New Public Multiformat Listening Test (Jan 2014)
Reply #160 – 2013-12-13 22:40:24
If I interpret this correctly, instead of using 20 samples and a bunch (~14) of listeners, we could've used 65 samples with 2 listeners and have gotten an as accurate result (though way less useful for the developers) with less than half the effort? That's pretty mind-blowing. The point is that you get the same accurate result regarding the variance of the total sample (all samples together), so using 2 listeners makes you actually lose significant information on a per-sample basis. But if the only question is "how can I minimize the error of the overall result", i.e. find the best encoder on average, you can easily disregard that information. So, semi-intuitively this result seems to be understandable to me, but still mind-blowing, indeed. That's statistics. :-) That's why I advocate to do statistics only for each sample, and leave the interpretation towards overall quality to the user.

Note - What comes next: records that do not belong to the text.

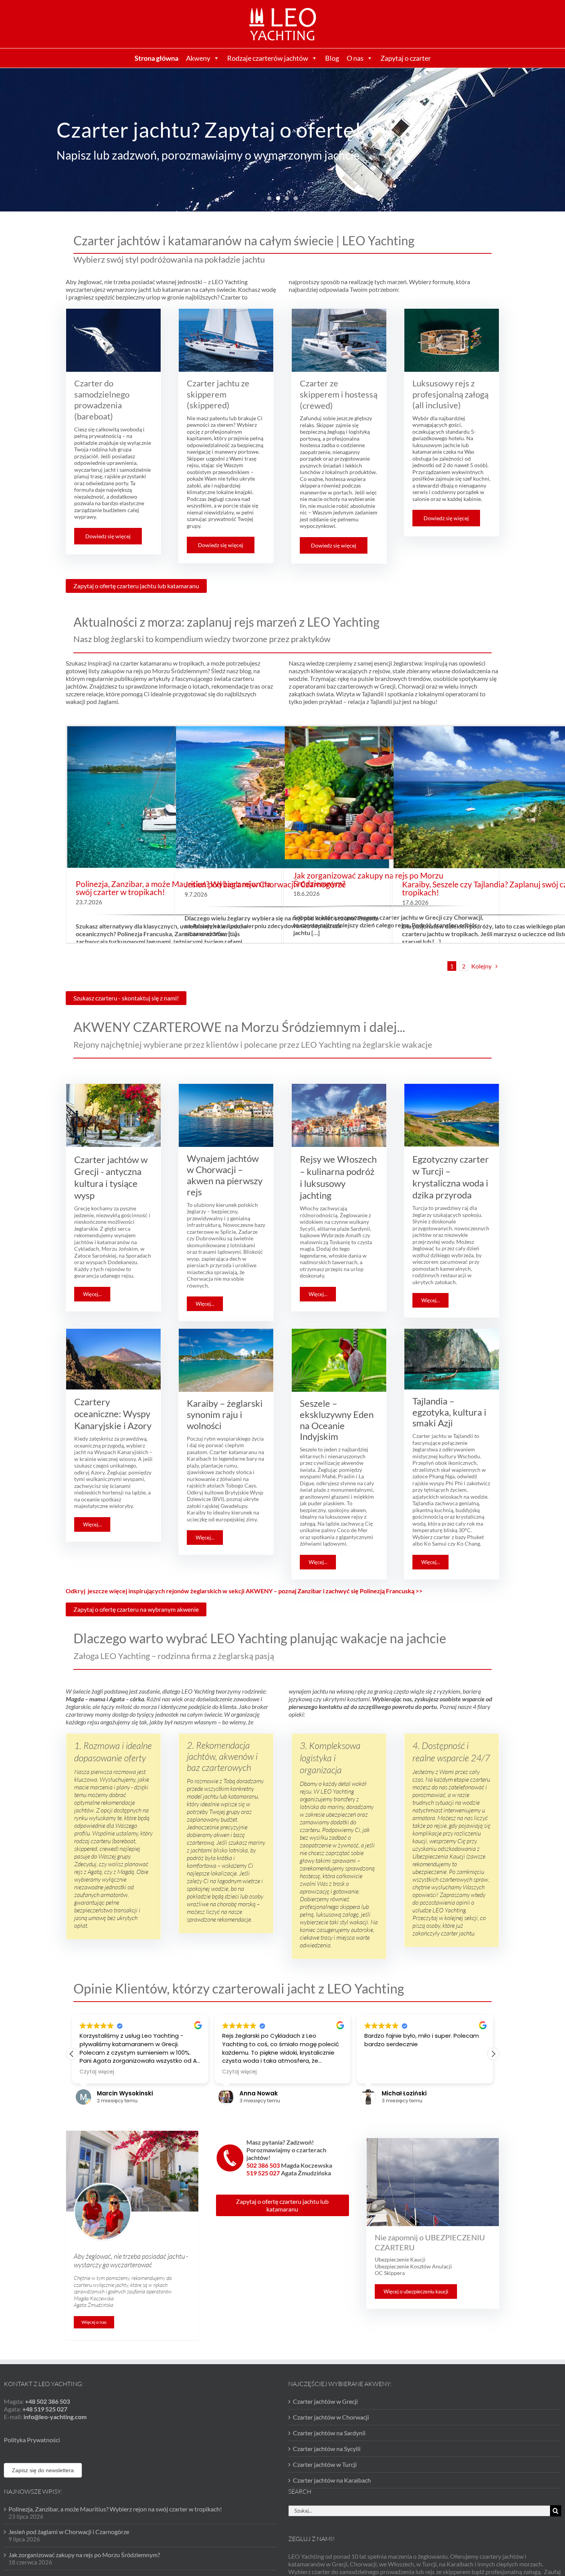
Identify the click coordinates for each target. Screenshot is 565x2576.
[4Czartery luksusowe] (282, 105)
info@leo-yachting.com (54, 2416)
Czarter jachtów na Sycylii (327, 2448)
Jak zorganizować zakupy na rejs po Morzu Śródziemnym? (368, 879)
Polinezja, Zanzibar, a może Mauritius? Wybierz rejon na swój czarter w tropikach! (115, 2509)
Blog (332, 58)
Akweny (198, 58)
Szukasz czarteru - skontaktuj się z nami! (126, 998)
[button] (493, 2054)
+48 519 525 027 (44, 2409)
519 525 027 (263, 2173)
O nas (355, 58)
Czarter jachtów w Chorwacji (331, 2417)
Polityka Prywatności (32, 2439)
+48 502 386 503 (47, 2401)
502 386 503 (263, 2165)
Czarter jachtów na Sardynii (329, 2432)
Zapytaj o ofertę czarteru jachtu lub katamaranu (136, 585)
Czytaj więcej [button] (97, 2071)
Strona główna (156, 58)
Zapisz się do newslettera (43, 2470)
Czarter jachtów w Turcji (325, 2464)
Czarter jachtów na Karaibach (332, 2480)
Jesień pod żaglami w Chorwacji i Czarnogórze (265, 884)
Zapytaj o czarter (406, 58)
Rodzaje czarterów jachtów (267, 58)
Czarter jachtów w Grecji (325, 2401)
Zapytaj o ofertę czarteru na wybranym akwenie (136, 1609)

I think this represents reality best, especially as the outcome of the various samples doesn't have the same meaning to every user. A person who is very sensitive towards transients for instance will give these samples a much stronger weight than a person who is pretty insensitive here. I love the diagrams where the samples are shown on the x-axis and their average (and maybe more statistical) outcome on the y-axis, the outcome for each encoder shown in a different color. It shows it all on one glance without any over-simplification. Even for readers who don't want to go much into detail this diagram shows which encoders are attractive to use and which are not. Most important: this way important information on sample performance is kept and not extremely aggregated into just one average plus additional statistical information the exact meaning of which is hardly understood by anybody turning us all to beleivers.